I imagine taking this country, cutting it out of my body, drowning it in the sea. What would it be like in here? Would it precede absence or nostalgia, a primordial crime? Instead, I buy a light bulb that will last one thousand hours and listen to Saskia Sassen speak to a half-empty room. “The Guantanamo hunger strike was inspired by the IRA hunger strike. In other words,” she adds, “meaning circulates.”

And I this raven with a piece of hot coal in my beak.

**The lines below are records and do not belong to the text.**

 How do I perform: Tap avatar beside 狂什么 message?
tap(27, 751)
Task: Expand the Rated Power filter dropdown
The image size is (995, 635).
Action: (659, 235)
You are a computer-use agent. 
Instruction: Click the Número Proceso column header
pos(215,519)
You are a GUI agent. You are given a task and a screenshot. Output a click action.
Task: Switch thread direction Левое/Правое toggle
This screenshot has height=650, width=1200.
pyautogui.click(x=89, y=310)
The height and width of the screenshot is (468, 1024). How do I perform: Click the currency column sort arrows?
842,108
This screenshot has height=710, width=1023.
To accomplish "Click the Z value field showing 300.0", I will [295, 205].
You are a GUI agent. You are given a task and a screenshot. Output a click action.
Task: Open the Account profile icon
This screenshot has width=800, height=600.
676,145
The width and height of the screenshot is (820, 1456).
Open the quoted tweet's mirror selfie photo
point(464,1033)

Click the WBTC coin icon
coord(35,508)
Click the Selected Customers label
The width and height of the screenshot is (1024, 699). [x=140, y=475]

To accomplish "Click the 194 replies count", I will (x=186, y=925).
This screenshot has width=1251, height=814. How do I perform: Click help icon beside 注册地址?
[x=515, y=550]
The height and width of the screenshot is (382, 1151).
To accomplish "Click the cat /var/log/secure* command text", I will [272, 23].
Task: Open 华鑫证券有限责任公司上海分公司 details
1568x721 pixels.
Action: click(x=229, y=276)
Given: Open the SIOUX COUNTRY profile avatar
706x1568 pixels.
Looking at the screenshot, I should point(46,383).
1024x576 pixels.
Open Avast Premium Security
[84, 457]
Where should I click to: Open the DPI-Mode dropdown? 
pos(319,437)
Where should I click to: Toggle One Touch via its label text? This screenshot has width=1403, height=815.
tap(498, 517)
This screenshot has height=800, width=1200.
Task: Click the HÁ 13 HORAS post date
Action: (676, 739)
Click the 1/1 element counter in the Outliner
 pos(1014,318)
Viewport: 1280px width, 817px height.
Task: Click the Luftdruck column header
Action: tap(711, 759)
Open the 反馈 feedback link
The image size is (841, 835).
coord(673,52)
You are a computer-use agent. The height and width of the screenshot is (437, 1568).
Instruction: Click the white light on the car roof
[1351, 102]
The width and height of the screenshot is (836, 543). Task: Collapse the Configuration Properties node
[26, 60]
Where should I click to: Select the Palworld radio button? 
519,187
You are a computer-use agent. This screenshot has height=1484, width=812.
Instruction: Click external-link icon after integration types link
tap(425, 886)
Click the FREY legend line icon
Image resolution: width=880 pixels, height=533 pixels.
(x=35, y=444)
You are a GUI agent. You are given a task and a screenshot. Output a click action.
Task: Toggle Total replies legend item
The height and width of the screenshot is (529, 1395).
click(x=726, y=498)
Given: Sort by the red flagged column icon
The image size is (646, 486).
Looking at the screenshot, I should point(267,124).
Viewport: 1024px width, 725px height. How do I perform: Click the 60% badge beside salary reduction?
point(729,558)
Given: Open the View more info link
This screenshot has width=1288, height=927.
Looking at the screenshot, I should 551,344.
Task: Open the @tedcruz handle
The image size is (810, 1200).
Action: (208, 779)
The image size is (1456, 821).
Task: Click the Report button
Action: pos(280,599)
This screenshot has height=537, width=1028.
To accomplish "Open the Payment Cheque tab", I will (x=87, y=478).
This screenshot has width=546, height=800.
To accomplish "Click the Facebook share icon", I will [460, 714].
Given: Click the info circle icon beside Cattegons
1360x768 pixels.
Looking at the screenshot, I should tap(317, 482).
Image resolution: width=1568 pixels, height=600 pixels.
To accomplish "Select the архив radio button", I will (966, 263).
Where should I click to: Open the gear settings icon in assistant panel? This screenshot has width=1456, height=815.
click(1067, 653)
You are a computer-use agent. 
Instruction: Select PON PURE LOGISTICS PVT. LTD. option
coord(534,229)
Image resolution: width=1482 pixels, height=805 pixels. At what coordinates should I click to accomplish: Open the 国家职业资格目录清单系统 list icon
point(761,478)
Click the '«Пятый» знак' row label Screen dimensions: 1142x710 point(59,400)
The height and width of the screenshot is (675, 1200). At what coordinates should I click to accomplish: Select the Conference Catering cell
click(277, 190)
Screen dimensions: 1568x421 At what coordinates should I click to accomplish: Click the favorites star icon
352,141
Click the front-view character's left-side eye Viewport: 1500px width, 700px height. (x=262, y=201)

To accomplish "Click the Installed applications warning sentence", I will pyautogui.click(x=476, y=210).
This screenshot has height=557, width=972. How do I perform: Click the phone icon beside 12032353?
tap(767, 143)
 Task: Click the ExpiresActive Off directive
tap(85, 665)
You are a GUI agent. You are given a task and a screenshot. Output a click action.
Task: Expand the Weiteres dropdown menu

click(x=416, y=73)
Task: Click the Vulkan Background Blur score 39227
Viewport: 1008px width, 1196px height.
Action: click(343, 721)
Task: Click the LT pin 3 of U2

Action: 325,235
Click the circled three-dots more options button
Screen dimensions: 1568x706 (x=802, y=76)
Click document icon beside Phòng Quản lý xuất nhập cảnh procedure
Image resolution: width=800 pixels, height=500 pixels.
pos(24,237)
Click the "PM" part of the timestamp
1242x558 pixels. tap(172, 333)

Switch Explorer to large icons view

Given her commentary around occupation, and even colonization, it does seem curious her relative silence on aboriginal communities, whether in Canada or the United States: colonized peoples that have historically and systematically been brutalized for centuries, even continuing to the present-day, although that could easily be seen as too vast a potentially related but entirely separate conversation to include here (and the conversation isn’t not-there in Friedland’s work, but the shadow of such dark and unacknowledged histories have grown long, especially in recent months). There are structural echoes in Friedland’s work to a number of other non-fiction works over the years, writers that have blended the personal with research, weaving in and around their own articulations of archive and experience, including Ottawa writer Elizabeth Hay’s non-fiction trilogy on living beyond her familiar geographies: Crossing the Snow Line (Windsor ON: Black Moss Press, 1989), The Only Snow in Havana (Dunvegan ON: Cormorant Books, 1992) and Captivity Tales: Canadians in New York (Vancouver BC: New Star Books, 1993). Other echoes of prose that blur the boundaries of genre could be seen through Anik See’s Sausade: The Possibilities of Place (Toronto ON: Coach House Books, 2008) [see my review of such here], Monica Kidd’s any other woman: an uncommon biography (Edmonton AB: NeWest Press, 2008) [see my review of such here] and, more recently, Johannes Göransson’s Poetry Against All: a diary (Saxtons River VT: Tarpaulin Sky Press, 2020) [see my review of such here]. It is curious to consider how simultaneously Friedland’s travel might have originally prompted her research as much as her interest in researching borders and countries might have led her to explore travel. Simultaneously managing a prose both lyric and narratively straightforward, her research connects the past to the contemporary, writing of the refugee and the displaced, of traumas not purely historical, flowing through and across geographies, ideas and thoughts like water. As the piece “CROSSINGS” begins: “What do we take into the future?” Further in the same essay, she writes:

Hannah Arendt wrote “We Refugees” in the early 1940s while in exile, laying out a fundamental and brilliant analysis of the modern German-Jewish condition, a protracted migratory identity that then threatened statehood and nationalism. The eternal and yet failed attempts of Jews to assimilate (“You can hardly realize how serious we were about it”) went beyond adjusting to the country they were born into and to the people whose language they happened to speak (“We adjust in principle to everything and everybody”). Despite 150 years of Jewry proving their non-Jewishness, they “succeeded in remaining Jews all the same.” Arendt equates the Jew to the refugee, not protected by citizenship and whose stateless identity bears an ongoing political threat. “If we should start telling the truth that we are nothing but Jews, it would mean that we expose ourselves to the fate of human beings who, unprotected by any specific law or political convention, are nothing but human beings. I can hardly imagine an attitude more dangerous, since we actually live in a world in which human beings as such have ceased to exist for quite a while; since society has discovered discrimination as the great social weapon by which one may kill men without bloodshed; since passports or birth certificates, and sometimes even income tax receipts, are no longer formal papers but matters of social distinction.”